The book took Fadiman eight years to write, and she was rewarded not only with a National Book Critics Circle award, but with gushing reviews from the Russell House audience during a question and answer session.
Fadiman began her lecture by talking about the roles of writing and editing in her own life.
“One of the great attractions of writing is you get to be the black sheep of the family,” she said. After observing that her own parents are both writers and editors she continued, “I didn’t get to be an iconoclast at all.”
Fadiman then read two sections from “The Spirit Catches You and You Fall Down.” The first dealt with a Hmong boy explaining how to make fish soup, which represented a cultural tendency of the Hmong to tell stories in excessive detail. The second described a scene where the epileptic girl is very ill and her family sacrifices a pig, convinced their child is infested with a malevolent spirit.
Fadiman then read a selection of personal essays, which drew laughter and applause from the crowd.
“The ‘me’ in these personal essays was a me with all the foibles exaggerated, like a caricature with a big nose,” Fadiman said of the neurotic, compulsive persona she created in her essays.
The first essay described what happens when two writers get married and mix their personal libraries together. Fadiman read that her books were “rigidly regimented,” organized regionally and chronically, even though, as her more disorganized husband pointed out, no one really knows in what order Shakespeare wrote his plays.

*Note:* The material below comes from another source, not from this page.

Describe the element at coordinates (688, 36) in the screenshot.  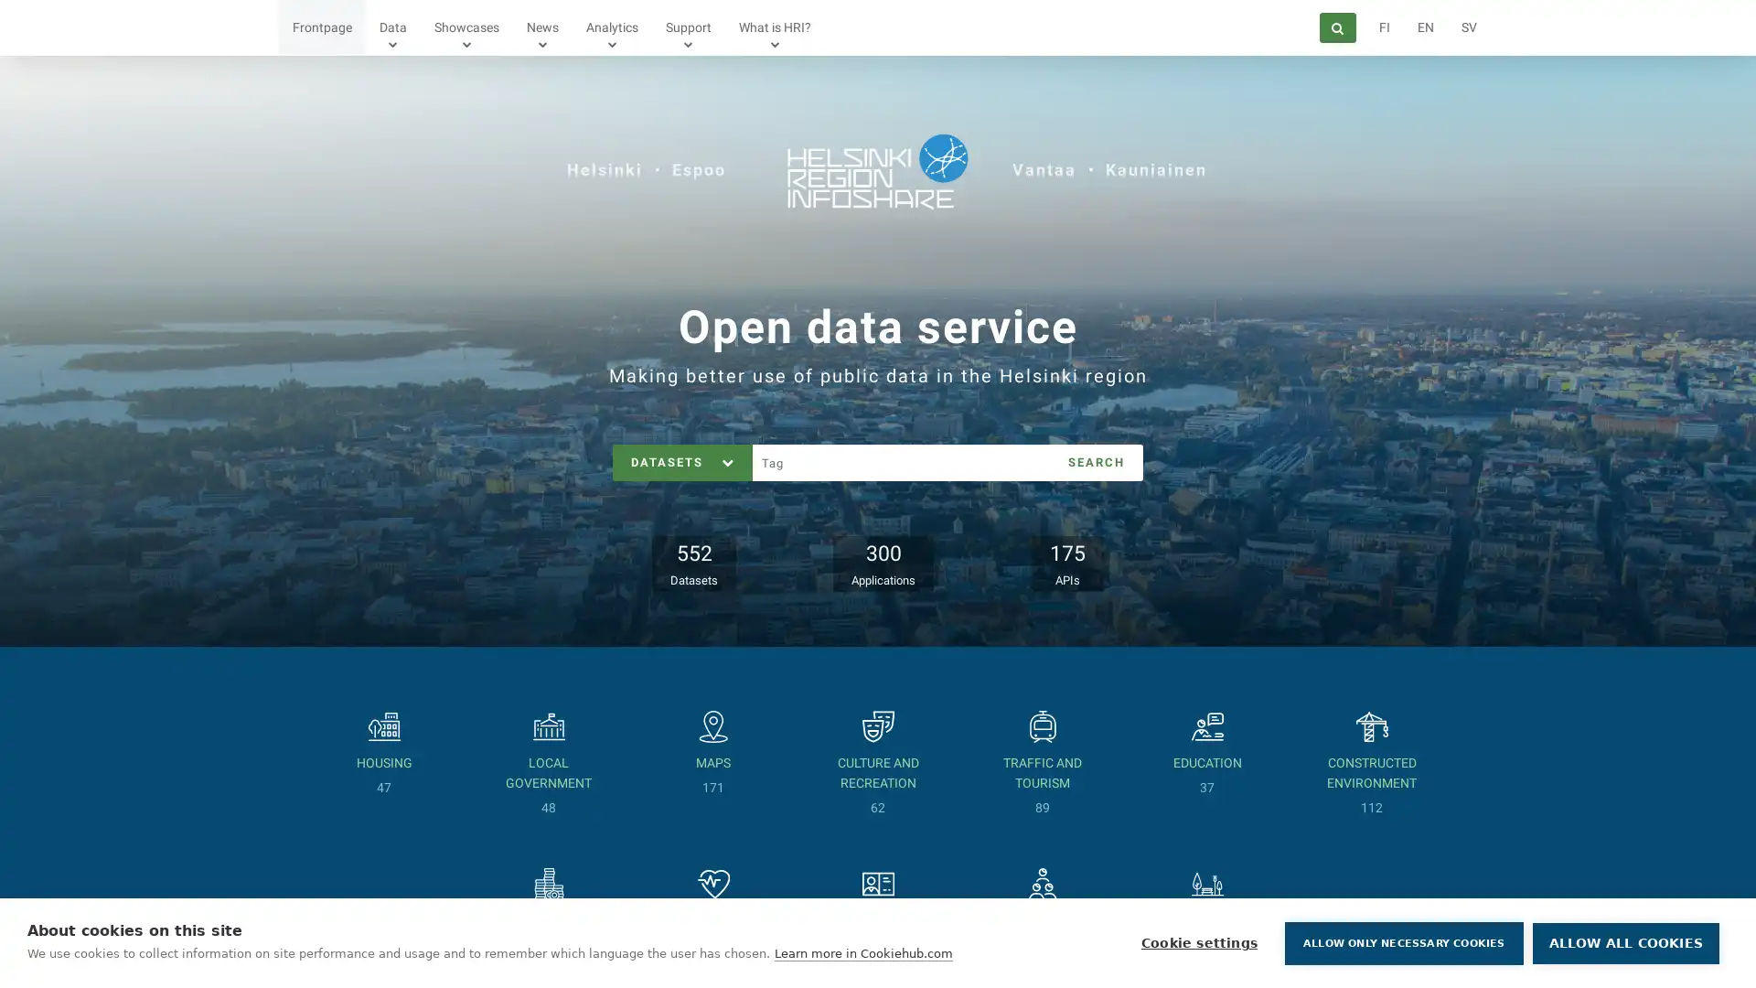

The audience greatly enjoyed this essay in particular and applauded at the end.
Then Fadiman read another humorous essay about a family trip to the country before returning to a more sober, serious mood with an essay about witnessing a boy drown during a canoe trip. She then took some questions from the audience talking about, among other subjects, her efforts in writing her reportage book, her use of humor, and how to deal with procrastination. The reading ended with applause and a book signing.
“I enjoyed Ms. Fadiman’s reading as I normally enjoy the readings in the Russell House,” said Sally Rosen ’08. “She has a distinguished outlook that’s useful for younger writers.”
“It’s interesting to see an author in person,” said graduate student Dan Brower. “It’s completely different from just reading the book. It’s a lot for fun, and you get a better understanding of her sense of humor. You get to see the author in a raw and unpolished state.”
Mingling during the book signing, most audience members agreed that the reading was surprisingly entertaining, not necessarily just for those with literary interests.
“That’s the point of the Distinguished Writer’s Serie—to connect with those who are not necessarily writers,” said Director of Writing Programs Anne Greene.